(Extracted records)
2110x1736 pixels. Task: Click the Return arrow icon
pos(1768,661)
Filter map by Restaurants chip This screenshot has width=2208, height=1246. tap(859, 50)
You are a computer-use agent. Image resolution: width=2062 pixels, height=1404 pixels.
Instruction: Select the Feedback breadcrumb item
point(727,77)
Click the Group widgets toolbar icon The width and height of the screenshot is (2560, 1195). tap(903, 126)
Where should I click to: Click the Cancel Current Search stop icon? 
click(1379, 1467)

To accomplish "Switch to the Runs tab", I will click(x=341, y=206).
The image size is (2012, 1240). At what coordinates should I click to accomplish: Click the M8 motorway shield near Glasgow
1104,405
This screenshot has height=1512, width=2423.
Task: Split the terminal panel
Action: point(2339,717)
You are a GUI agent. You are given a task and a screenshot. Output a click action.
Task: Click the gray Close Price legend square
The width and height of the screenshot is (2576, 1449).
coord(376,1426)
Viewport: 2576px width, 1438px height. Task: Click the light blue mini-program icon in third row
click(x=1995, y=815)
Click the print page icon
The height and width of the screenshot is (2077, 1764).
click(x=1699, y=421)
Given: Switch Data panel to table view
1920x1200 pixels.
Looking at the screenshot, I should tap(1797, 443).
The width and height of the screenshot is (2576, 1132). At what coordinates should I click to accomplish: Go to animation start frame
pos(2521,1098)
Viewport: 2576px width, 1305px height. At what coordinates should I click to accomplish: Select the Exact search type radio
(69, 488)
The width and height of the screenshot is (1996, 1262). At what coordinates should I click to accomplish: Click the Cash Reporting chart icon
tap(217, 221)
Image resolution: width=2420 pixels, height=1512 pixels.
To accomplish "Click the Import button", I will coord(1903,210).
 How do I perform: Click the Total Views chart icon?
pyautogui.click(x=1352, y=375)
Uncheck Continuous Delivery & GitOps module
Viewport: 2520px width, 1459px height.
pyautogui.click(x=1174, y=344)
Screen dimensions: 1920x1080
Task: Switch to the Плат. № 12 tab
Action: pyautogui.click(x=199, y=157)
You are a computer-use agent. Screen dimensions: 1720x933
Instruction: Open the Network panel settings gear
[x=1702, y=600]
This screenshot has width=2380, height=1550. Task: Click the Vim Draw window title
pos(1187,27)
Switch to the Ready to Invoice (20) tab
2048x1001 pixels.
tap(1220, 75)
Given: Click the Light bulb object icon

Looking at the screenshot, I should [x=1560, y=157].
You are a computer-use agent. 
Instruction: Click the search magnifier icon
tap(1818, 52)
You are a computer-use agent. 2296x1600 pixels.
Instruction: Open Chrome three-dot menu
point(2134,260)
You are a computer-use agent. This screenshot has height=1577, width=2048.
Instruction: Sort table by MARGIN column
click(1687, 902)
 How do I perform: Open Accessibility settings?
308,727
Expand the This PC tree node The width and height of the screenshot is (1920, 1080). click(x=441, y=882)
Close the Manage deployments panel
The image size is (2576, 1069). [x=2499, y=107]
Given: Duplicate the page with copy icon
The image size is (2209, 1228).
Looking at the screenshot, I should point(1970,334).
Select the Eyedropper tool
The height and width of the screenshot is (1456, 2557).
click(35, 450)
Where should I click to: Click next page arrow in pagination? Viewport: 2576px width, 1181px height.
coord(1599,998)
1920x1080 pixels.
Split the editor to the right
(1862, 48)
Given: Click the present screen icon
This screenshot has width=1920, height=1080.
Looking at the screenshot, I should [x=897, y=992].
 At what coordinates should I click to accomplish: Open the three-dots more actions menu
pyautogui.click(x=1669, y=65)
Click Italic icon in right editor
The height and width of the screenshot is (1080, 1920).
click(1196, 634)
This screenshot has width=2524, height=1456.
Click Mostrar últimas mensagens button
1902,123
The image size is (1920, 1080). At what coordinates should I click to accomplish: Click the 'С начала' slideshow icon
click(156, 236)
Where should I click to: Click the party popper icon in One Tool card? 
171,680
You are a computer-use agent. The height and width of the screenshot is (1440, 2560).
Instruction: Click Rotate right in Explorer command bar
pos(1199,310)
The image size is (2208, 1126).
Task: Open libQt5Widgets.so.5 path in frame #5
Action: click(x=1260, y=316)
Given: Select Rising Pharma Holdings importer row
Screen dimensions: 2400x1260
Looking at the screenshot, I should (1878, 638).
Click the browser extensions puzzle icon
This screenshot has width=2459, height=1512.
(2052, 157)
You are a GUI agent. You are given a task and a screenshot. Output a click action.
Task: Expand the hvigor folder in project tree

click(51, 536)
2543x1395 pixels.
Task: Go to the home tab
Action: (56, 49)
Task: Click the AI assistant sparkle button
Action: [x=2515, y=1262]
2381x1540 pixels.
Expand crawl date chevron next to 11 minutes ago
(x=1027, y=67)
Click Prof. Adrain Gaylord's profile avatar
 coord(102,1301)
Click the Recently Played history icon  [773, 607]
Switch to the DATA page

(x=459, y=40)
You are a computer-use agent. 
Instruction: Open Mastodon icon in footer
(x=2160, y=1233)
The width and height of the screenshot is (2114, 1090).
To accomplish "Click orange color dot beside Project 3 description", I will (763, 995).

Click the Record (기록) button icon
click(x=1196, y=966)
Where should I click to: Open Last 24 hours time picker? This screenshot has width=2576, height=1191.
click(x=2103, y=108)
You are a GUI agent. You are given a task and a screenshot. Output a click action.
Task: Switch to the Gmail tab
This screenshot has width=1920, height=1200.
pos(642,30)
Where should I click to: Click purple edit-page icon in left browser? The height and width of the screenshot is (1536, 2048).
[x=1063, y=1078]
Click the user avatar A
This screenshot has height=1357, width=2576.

• [Problem statement] Could you write out all the entries exactly as given?

• [Your solution]
2110x1736 pixels. Task: Click the Return arrow icon
pos(1768,661)
Filter map by Restaurants chip This screenshot has width=2208, height=1246. tap(859, 50)
You are a computer-use agent. Image resolution: width=2062 pixels, height=1404 pixels.
Instruction: Select the Feedback breadcrumb item
point(727,77)
Click the Group widgets toolbar icon The width and height of the screenshot is (2560, 1195). tap(903, 126)
Where should I click to: Click the Cancel Current Search stop icon? 
click(1379, 1467)

To accomplish "Switch to the Runs tab", I will click(x=341, y=206).
The image size is (2012, 1240). At what coordinates should I click to accomplish: Click the M8 motorway shield near Glasgow
1104,405
This screenshot has height=1512, width=2423.
Task: Split the terminal panel
Action: point(2339,717)
You are a GUI agent. You are given a task and a screenshot. Output a click action.
Task: Click the gray Close Price legend square
The width and height of the screenshot is (2576, 1449).
coord(376,1426)
Viewport: 2576px width, 1438px height. Task: Click the light blue mini-program icon in third row
click(x=1995, y=815)
Click the print page icon
The height and width of the screenshot is (2077, 1764).
click(x=1699, y=421)
Given: Switch Data panel to table view
1920x1200 pixels.
Looking at the screenshot, I should tap(1797, 443).
The width and height of the screenshot is (2576, 1132). At what coordinates should I click to accomplish: Go to animation start frame
pos(2521,1098)
Viewport: 2576px width, 1305px height. At what coordinates should I click to accomplish: Select the Exact search type radio
(69, 488)
The width and height of the screenshot is (1996, 1262). At what coordinates should I click to accomplish: Click the Cash Reporting chart icon
tap(217, 221)
Image resolution: width=2420 pixels, height=1512 pixels.
To accomplish "Click the Import button", I will coord(1903,210).
 How do I perform: Click the Total Views chart icon?
pyautogui.click(x=1352, y=375)
Uncheck Continuous Delivery & GitOps module
Viewport: 2520px width, 1459px height.
pyautogui.click(x=1174, y=344)
Screen dimensions: 1920x1080
Task: Switch to the Плат. № 12 tab
Action: pyautogui.click(x=199, y=157)
You are a computer-use agent. Screen dimensions: 1720x933
Instruction: Open the Network panel settings gear
[x=1702, y=600]
This screenshot has width=2380, height=1550. Task: Click the Vim Draw window title
pos(1187,27)
Switch to the Ready to Invoice (20) tab
2048x1001 pixels.
tap(1220, 75)
Given: Click the Light bulb object icon

Looking at the screenshot, I should [x=1560, y=157].
You are a computer-use agent. 
Instruction: Click the search magnifier icon
tap(1818, 52)
You are a computer-use agent. 2296x1600 pixels.
Instruction: Open Chrome three-dot menu
point(2134,260)
You are a computer-use agent. This screenshot has height=1577, width=2048.
Instruction: Sort table by MARGIN column
click(1687, 902)
 How do I perform: Open Accessibility settings?
308,727
Expand the This PC tree node The width and height of the screenshot is (1920, 1080). click(x=441, y=882)
Close the Manage deployments panel
The image size is (2576, 1069). [x=2499, y=107]
Given: Duplicate the page with copy icon
The image size is (2209, 1228).
Looking at the screenshot, I should point(1970,334).
Select the Eyedropper tool
The height and width of the screenshot is (1456, 2557).
click(35, 450)
Where should I click to: Click next page arrow in pagination? Viewport: 2576px width, 1181px height.
coord(1599,998)
1920x1080 pixels.
Split the editor to the right
(1862, 48)
Given: Click the present screen icon
This screenshot has width=1920, height=1080.
Looking at the screenshot, I should [x=897, y=992].
 At what coordinates should I click to accomplish: Open the three-dots more actions menu
pyautogui.click(x=1669, y=65)
Click Italic icon in right editor
The height and width of the screenshot is (1080, 1920).
click(1196, 634)
This screenshot has width=2524, height=1456.
Click Mostrar últimas mensagens button
1902,123
The image size is (1920, 1080). At what coordinates should I click to accomplish: Click the 'С начала' slideshow icon
click(156, 236)
Where should I click to: Click the party popper icon in One Tool card? 
171,680
You are a computer-use agent. The height and width of the screenshot is (1440, 2560).
Instruction: Click Rotate right in Explorer command bar
pos(1199,310)
The image size is (2208, 1126).
Task: Open libQt5Widgets.so.5 path in frame #5
Action: click(x=1260, y=316)
Given: Select Rising Pharma Holdings importer row
Screen dimensions: 2400x1260
Looking at the screenshot, I should (1878, 638).
Click the browser extensions puzzle icon
This screenshot has width=2459, height=1512.
(2052, 157)
You are a GUI agent. You are given a task and a screenshot. Output a click action.
Task: Expand the hvigor folder in project tree

click(51, 536)
2543x1395 pixels.
Task: Go to the home tab
Action: (56, 49)
Task: Click the AI assistant sparkle button
Action: [x=2515, y=1262]
2381x1540 pixels.
Expand crawl date chevron next to 11 minutes ago
(x=1027, y=67)
Click Prof. Adrain Gaylord's profile avatar
 coord(102,1301)
Click the Recently Played history icon  [773, 607]
Switch to the DATA page

(x=459, y=40)
You are a computer-use agent. 
Instruction: Open Mastodon icon in footer
(x=2160, y=1233)
The width and height of the screenshot is (2114, 1090).
To accomplish "Click orange color dot beside Project 3 description", I will (763, 995).

Click the Record (기록) button icon
click(x=1196, y=966)
Where should I click to: Open Last 24 hours time picker? This screenshot has width=2576, height=1191.
click(x=2103, y=108)
You are a GUI agent. You are given a task and a screenshot. Output a click action.
Task: Switch to the Gmail tab
This screenshot has width=1920, height=1200.
pos(642,30)
Where should I click to: Click purple edit-page icon in left browser? The height and width of the screenshot is (1536, 2048).
[x=1063, y=1078]
Click the user avatar A
This screenshot has height=1357, width=2576.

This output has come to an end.